Yeah, I hadn’t either.

Here’s the report in Politico, again on Saturday:

Protesters toppled the only statue of a Confederate general in the nation’s capital and set it on fire on Juneteenth, the day marking the end of slavery in the United States, amid continuing anti-racism demonstrations following the killing of George Floyd in Minneapolis.

Cheering demonstrators jumped up and down as the 11-foot statue of Albert Pike — wrapped with chains — wobbled on its high granite pedestal before falling backward, landing in a pile of dust. Protesters then set a bonfire and stood around it in a circle as the statue burned, chanting, “No justice, no peace!” and “No racist police!” . . .

The Pike statue has been a source of controversy over the years. The former Confederate general was also a longtime influential leader of the Freemasons, who revere Pike and who paid for the statue. Pike’s body is interred at the D.C. headquarters of the Scottish Rite of Freemasonry, which also contains a small museum in his honor. . . .

A proposed resolution calling for the removal of the statue referred to Pike as a “chief founder of the post-Civil War Ku Klux Klan.” The Klan connection is a frequent accusation from Pike’s critics and one which the Masons dispute.

The local CBS affiliate similarly reports that

Pike was also pro-Indian, representing a handful of Native American tribes in settlement cases against the government. That lead him to be named the commissioner of Indian Affairs for the Confederacy at the start of the Civil War, where he was then named a brigadier general.

His time as a general in the Confederacy lasted a little over two years before he was charged with misappropriating funds and letting his troops mutilate Union soldiers in an 1862 battle.

Arguing with other Confederate leaders after being accused of treason, Pike ultimately mailed in his resignation letter and retreated to Tennessee — where civil rights leaders said he was rumored to have wrote the rituals of the Ku Klux Klan, although various history blogs have said this was not certain.

In fact, Wikipedia reports that he was commissioned as a brigadier general in November of 1861, where he led three regiments of Indian cavalry; the charges of mutilation were accusations that the Native American troops he led had scalped soldiers in the March 1862 Battle of Pea Ridge.   In any event, in May 1862, he was ordered to send troops to Arkansas, but refused (being unwilling to oblige the troops under his leadership to leave Indian Territory) and resigned in protest, then deserted upon being charged, as above, resigned from the Confederate army in July, was arrested in November, and released and his resignation accepted in November.  Given his prewar service as lawyer to the Creek, Choctaw, and Chickasaw, it appears that his loyalty at the time was more to the Native Americans whom the Confederates had promised their own state, than to the Confederate cause itself — though, to be sure, this is based on the Wikipedia write-up rather than further research.

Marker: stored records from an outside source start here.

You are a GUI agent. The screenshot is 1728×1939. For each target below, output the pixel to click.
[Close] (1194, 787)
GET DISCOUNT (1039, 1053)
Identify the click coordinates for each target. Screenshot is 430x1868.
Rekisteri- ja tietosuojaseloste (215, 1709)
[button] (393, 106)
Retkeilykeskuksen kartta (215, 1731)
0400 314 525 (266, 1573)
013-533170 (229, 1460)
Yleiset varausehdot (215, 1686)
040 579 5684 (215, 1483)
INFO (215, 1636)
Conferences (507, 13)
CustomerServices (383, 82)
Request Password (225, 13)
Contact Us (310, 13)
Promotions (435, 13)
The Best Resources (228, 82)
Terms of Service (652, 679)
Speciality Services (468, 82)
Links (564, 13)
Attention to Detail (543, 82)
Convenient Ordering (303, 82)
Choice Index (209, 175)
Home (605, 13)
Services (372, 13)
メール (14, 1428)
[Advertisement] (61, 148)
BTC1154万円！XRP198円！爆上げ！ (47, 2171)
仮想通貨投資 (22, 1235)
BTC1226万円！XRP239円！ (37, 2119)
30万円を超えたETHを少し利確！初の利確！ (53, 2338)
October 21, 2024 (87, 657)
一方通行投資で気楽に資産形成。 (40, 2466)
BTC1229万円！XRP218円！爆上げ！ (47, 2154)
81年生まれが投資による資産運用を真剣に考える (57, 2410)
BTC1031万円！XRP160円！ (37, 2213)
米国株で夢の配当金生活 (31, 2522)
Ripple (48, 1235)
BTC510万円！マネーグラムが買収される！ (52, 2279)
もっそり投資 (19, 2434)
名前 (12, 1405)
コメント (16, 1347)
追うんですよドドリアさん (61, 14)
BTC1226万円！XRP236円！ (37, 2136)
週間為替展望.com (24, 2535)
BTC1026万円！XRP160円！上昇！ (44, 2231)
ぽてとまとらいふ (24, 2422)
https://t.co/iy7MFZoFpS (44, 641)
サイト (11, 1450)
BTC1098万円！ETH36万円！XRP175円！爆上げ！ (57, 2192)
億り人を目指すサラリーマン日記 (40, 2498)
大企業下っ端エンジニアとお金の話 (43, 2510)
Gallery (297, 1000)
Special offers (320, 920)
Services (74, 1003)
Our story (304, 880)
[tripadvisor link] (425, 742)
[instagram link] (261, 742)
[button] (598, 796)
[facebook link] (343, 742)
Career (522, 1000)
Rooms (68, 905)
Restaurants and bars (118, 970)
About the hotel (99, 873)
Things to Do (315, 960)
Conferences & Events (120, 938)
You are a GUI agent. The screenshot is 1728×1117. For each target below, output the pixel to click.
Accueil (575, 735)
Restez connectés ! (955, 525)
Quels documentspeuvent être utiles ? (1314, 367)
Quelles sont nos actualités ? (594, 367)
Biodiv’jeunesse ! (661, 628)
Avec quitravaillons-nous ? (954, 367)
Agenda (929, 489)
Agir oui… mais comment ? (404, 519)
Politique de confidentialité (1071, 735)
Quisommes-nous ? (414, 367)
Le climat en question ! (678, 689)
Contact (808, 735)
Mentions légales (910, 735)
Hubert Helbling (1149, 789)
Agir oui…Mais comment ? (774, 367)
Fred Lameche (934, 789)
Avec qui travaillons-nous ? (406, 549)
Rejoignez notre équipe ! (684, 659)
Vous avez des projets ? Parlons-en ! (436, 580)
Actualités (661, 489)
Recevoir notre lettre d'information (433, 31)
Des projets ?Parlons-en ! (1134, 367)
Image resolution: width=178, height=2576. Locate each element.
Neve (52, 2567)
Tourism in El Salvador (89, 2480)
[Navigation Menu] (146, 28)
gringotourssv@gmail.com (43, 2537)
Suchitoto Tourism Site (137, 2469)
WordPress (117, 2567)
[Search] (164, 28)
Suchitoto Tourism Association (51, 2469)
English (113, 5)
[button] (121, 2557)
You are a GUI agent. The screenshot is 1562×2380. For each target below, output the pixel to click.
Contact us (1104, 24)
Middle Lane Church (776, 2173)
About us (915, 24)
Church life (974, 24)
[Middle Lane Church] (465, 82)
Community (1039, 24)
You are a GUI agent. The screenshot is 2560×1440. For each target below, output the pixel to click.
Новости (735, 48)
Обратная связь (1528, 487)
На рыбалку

Given this history, does the Pike statue actually warrant removal?  Would it matter if Freemasonry were still a part of American civic life or if Pike’s postwar achievements were in some other field — honored for advances in medicine, for example?  What if, rather than directing his energies in another direction, he had resumed advocacy for Native Americans?

This is all very much a mess, as, increasingly, opposition to racism has produced outcomes which promote ignorance and fundamentally reject an understanding of history in order to, instead, engage in a black-and-white, good-and-evil categorization exercise, which does no one any good.

So I ask again, should Oskar Schindler be cancelled?